** begin MATERIAL SHOWN **

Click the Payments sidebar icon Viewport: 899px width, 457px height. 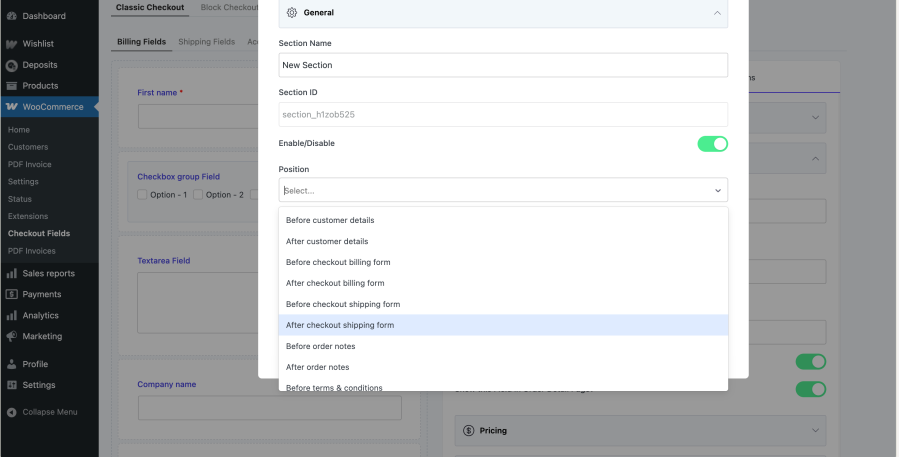[11, 294]
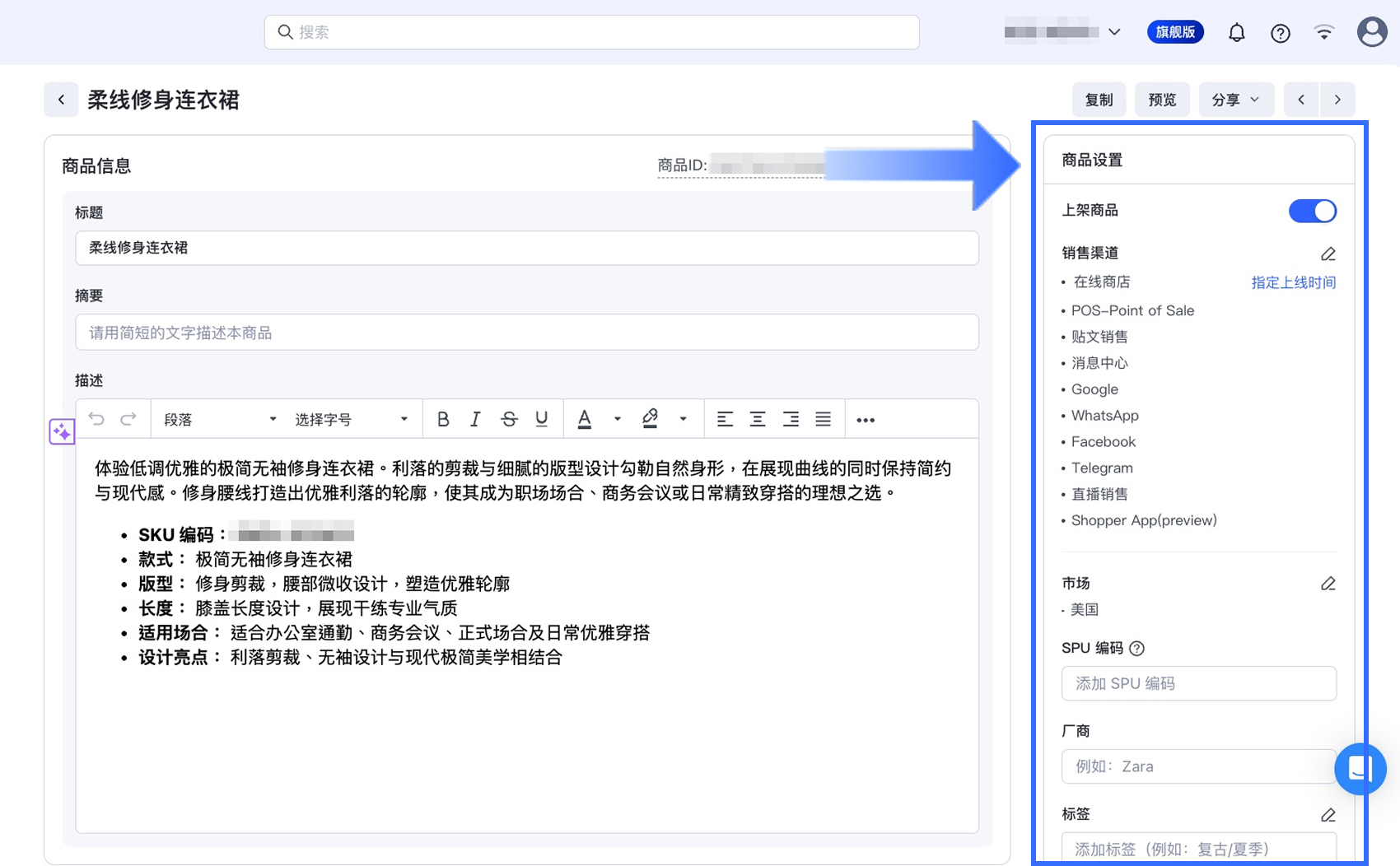Click the underline formatting icon
Screen dimensions: 1400x866
point(541,420)
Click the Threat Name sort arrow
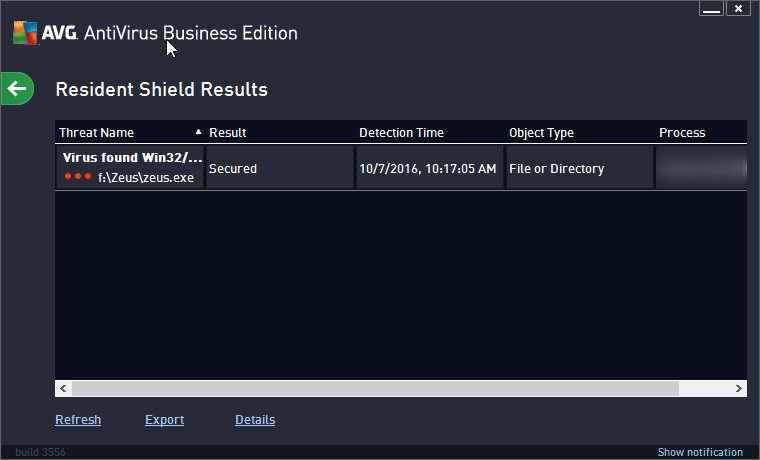 point(198,132)
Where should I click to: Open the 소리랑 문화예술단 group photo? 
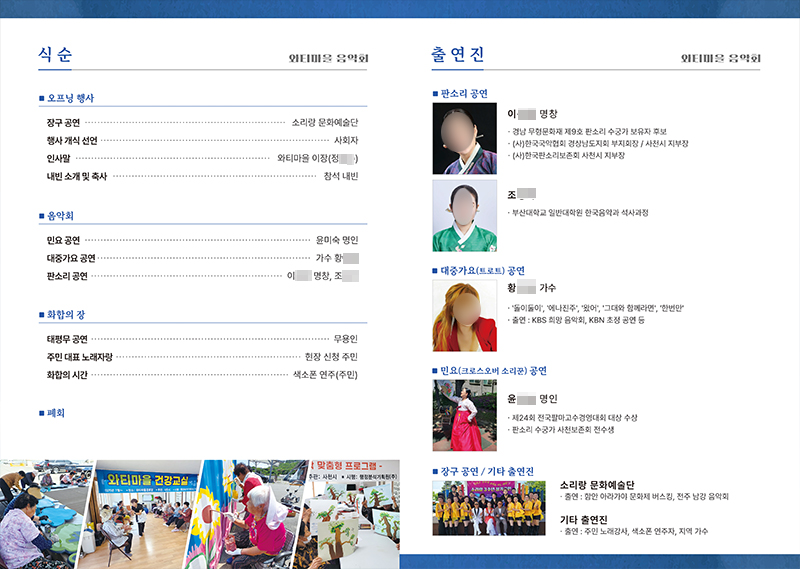489,508
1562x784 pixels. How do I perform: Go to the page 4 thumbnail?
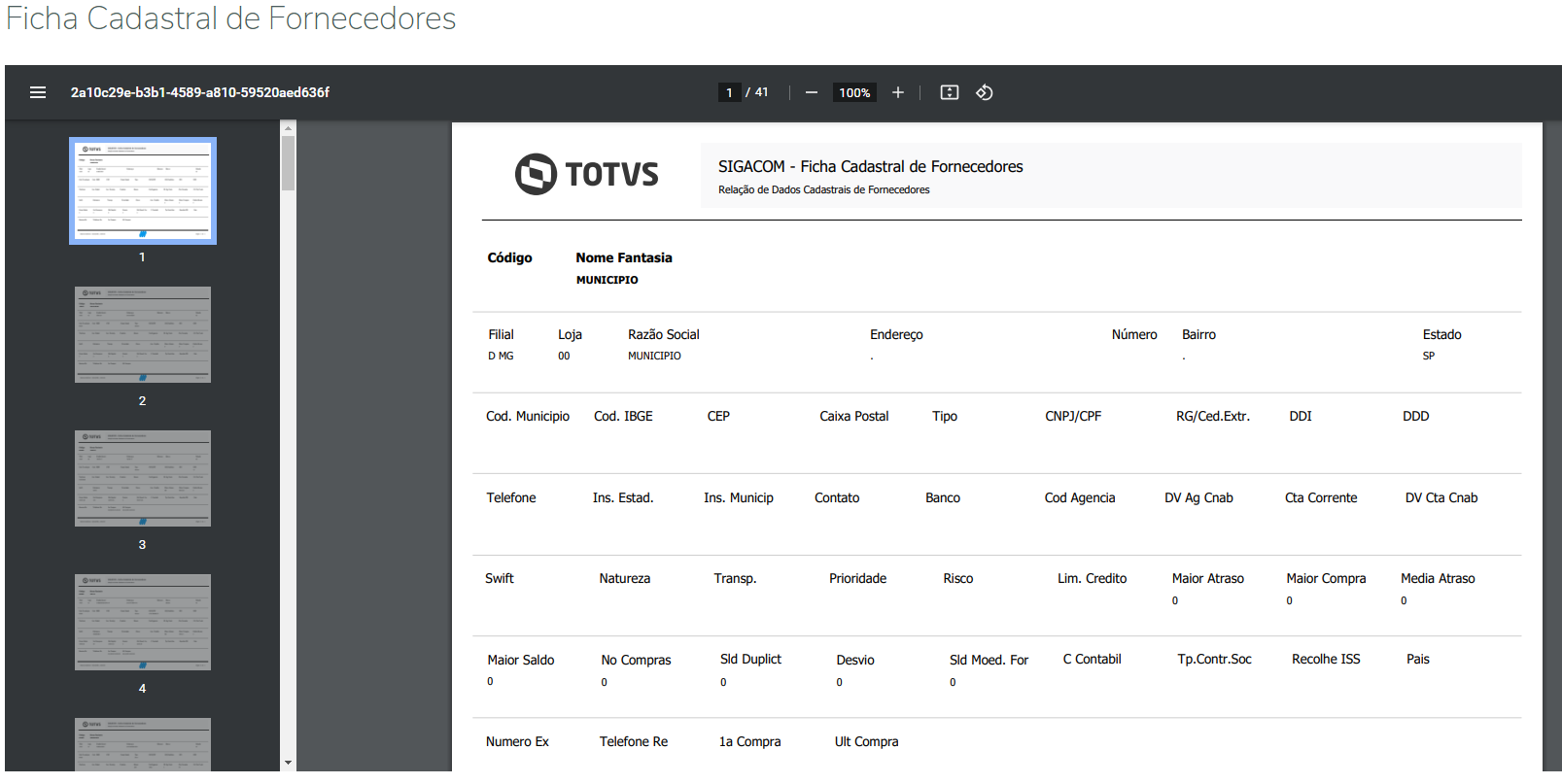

** end MATERIAL SHOWN **

*THE PROBLEM:* Repeat the rows from the line with "Where should I" up to and including the end of the rows, keeping each row's request, and shift every coordinate in the answers by -81. Leave the pictures out.

*WORKED SOLUTION:*
Where should I click to: Open the 소리랑 문화예술단 group photo? 
408,427
1562x784 pixels. How do I perform: Go to the page 4 thumbnail?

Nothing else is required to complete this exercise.